▶ [SUPPLIED RECORDS]
.....

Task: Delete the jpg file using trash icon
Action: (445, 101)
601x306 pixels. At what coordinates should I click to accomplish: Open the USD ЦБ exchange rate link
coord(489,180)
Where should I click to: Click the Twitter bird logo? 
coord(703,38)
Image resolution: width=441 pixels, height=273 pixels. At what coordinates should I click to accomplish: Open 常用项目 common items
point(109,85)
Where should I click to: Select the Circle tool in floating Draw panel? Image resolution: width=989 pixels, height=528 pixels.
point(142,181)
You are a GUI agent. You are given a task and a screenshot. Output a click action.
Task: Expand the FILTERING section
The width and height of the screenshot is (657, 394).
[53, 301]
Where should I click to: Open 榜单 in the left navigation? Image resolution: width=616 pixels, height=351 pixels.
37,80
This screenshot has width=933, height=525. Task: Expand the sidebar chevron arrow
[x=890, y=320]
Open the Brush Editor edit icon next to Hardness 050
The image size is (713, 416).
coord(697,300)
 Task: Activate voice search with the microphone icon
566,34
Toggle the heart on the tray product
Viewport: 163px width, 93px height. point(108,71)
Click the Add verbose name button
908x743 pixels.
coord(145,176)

.....

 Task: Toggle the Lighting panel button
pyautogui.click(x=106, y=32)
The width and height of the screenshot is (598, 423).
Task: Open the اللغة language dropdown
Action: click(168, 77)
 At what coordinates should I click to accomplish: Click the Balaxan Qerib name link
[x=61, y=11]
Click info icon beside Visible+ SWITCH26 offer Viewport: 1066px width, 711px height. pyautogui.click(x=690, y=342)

.....

Within the data above, the lines from the one with "601x306 pixels. At" to the one with "You are a GUI" must be repeated exactly; no other line belongs in the answer.

▶ [ANSWER TO THIS EXERCISE]
601x306 pixels. At what coordinates should I click to accomplish: Open the USD ЦБ exchange rate link
coord(489,180)
Where should I click to: Click the Twitter bird logo? 
coord(703,38)
Image resolution: width=441 pixels, height=273 pixels. At what coordinates should I click to accomplish: Open 常用项目 common items
point(109,85)
Where should I click to: Select the Circle tool in floating Draw panel? Image resolution: width=989 pixels, height=528 pixels.
point(142,181)
You are a GUI agent. You are given a task and a screenshot. Output a click action.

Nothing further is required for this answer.